> **What is needed**: Please copy the leading lines of the entries below exactly, concluding with the line in which "Open the Browser" occurs.

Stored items
- - - - -
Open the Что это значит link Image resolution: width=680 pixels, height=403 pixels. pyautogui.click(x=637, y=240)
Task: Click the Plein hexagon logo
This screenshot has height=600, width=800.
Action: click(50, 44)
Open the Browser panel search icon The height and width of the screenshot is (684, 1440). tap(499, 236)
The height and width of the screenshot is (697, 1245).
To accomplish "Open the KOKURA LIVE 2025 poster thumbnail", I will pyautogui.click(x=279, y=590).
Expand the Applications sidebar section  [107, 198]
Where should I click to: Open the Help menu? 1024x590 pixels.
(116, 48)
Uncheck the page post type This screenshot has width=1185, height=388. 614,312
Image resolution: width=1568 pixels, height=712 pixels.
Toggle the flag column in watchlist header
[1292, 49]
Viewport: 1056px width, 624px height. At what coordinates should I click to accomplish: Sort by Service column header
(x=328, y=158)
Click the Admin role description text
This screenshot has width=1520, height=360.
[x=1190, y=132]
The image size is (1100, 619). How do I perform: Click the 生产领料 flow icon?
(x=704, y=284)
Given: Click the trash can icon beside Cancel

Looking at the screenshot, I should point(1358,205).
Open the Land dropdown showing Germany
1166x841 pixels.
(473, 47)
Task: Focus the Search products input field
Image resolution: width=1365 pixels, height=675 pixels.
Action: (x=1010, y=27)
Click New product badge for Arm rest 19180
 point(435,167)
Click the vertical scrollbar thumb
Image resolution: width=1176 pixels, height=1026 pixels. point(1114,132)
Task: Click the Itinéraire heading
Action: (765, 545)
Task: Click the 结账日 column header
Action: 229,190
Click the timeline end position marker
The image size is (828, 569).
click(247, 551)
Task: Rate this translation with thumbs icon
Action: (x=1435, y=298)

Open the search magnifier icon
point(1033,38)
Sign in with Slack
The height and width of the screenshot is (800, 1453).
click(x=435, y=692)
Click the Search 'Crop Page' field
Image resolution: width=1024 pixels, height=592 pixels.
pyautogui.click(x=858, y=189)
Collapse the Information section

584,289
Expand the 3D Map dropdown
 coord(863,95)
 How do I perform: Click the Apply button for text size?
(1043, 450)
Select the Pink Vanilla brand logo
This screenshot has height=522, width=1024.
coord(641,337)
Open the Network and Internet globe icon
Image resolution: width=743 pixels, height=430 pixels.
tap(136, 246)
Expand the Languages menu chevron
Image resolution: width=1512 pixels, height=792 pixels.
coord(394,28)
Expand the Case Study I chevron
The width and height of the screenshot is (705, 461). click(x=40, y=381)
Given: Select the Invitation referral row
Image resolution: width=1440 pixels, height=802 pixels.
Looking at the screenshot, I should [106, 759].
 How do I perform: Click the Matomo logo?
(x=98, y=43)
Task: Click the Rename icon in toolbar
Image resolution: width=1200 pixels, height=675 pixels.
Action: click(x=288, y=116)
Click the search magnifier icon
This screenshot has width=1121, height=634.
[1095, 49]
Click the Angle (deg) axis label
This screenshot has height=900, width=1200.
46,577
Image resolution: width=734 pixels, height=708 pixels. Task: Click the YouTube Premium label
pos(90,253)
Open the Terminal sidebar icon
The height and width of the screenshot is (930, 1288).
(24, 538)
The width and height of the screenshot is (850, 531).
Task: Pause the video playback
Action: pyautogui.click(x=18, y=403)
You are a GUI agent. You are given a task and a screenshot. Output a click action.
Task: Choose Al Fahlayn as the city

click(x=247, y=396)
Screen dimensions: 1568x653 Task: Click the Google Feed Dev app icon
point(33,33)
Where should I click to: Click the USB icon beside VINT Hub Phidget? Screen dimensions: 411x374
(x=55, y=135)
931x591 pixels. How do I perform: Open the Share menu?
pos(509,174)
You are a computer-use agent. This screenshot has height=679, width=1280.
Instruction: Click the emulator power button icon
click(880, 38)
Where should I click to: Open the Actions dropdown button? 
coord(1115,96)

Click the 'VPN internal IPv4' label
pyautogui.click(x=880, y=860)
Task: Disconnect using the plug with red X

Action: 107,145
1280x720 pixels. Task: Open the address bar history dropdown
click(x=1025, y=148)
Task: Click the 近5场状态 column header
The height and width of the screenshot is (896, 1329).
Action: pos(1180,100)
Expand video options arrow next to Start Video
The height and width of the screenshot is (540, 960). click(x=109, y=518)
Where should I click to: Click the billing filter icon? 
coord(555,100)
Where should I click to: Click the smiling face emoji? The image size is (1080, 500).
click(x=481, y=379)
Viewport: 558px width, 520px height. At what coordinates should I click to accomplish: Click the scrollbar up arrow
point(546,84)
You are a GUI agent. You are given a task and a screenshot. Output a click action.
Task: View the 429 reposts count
- - - - -
> **Task solution**:
Open the Что это значит link Image resolution: width=680 pixels, height=403 pixels. pyautogui.click(x=637, y=240)
Task: Click the Plein hexagon logo
This screenshot has height=600, width=800.
Action: click(50, 44)
Open the Browser panel search icon The height and width of the screenshot is (684, 1440). tap(499, 236)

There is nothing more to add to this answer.